Mini Pineapple Upside Down Cakes

Individual, bite-sized retro cakes featuring a tender vanilla sponge baked over a gooey brown sugar, pineapple, and cherry topping.
Prep Time 15 minutes
Cook Time 25 minutes
Total Time 45 minutes
Servings: 12
Course: Dessert, Snack
Calories: 310

Ingredients
  

  • 0.5 cup Unsalted butter (melted, for topping)
  • 1 cup Dark brown sugar (packed)
  • 20 oz Pineapple tidbits (canned, drained and dried)
  • 12 whole Maraschino cherries (halved and dried)
  • 1.5 cups All-purpose flour
  • 1.5 tsp Baking powder
  • 0.25 tsp Fine sea salt
  • 0.5 cup Unsalted butter (softened)
  • 0.75 cup Granulated sugar
  • 2 large Eggs (room temperature)
  • 1 tsp Pure vanilla extract
  • 0.5 cup Whole milk (room temperature)
  • 2 tbsp Reserved pineapple juice

Method
 

  1. Preheat oven to 350°F (175°C). Generously spray a 12-cup muffin tin with non-stick baking spray.
  2. Mix melted butter and brown sugar. Press evenly into the bottom of each muffin cup.
  3. Arrange dried pineapple pieces and a cherry half on top of the brown sugar mixture in each cup.
  4. In a medium bowl, whisk together the flour, baking powder, and salt.
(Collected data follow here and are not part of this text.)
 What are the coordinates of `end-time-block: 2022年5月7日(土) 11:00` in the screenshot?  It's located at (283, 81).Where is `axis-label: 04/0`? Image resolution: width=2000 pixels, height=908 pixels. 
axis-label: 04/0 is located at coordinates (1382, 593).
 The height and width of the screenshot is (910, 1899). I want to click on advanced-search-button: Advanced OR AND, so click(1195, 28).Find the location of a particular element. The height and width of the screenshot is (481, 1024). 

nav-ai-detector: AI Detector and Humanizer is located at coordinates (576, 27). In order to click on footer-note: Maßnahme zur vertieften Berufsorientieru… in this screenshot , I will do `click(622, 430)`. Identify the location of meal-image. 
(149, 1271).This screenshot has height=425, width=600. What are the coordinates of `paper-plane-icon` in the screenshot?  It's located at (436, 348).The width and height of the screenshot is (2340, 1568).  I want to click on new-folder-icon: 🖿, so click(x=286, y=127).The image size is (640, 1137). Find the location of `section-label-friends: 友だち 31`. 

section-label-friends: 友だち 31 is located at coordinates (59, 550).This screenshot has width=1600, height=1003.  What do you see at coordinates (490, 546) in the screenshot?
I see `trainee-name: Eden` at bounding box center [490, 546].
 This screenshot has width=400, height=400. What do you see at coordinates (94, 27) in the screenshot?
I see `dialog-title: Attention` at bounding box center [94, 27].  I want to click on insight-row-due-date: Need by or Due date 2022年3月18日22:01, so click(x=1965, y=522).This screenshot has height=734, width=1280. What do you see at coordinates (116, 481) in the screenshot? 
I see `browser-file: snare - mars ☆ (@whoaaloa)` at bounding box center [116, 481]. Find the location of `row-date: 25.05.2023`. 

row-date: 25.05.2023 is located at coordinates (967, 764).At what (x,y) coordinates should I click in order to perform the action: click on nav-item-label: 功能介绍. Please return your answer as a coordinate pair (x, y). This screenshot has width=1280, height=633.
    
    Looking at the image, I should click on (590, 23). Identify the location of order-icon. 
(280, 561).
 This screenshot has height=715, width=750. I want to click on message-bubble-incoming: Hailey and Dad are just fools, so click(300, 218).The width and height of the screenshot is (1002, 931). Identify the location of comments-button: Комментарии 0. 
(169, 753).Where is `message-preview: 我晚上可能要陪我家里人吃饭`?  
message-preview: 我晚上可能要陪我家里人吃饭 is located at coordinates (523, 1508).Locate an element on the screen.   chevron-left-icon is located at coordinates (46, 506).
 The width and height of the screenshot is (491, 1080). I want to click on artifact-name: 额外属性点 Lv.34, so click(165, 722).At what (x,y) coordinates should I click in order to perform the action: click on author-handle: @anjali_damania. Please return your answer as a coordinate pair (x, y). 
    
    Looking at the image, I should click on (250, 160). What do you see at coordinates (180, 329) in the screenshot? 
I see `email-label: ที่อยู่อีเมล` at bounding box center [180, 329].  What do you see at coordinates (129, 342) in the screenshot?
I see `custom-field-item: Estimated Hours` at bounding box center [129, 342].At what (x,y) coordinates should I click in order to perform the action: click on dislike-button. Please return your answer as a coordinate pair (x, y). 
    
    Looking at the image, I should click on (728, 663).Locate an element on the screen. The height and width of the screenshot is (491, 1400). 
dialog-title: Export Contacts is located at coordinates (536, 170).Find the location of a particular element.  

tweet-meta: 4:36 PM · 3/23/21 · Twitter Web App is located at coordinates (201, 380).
Set aside.
  5. In a stand mixer, cream the softened butter and granulated sugar until light and fluffy (about 3 minutes).
  6. Beat in the eggs one at a time, followed by the vanilla extract.
  7. Alternate adding the dry ingredients with the milk and pineapple juice, beginning and ending with the dry ingredients. Mix until just combined.
  8. Divide the batter evenly into the muffin cups over the fruit. Bake for 20-25 minutes until a toothpick comes out clean.
  9. Let cool in the pan for exactly 5 minutes, then place a cutting board over the pan and confidently invert to release the cakes. Serve warm.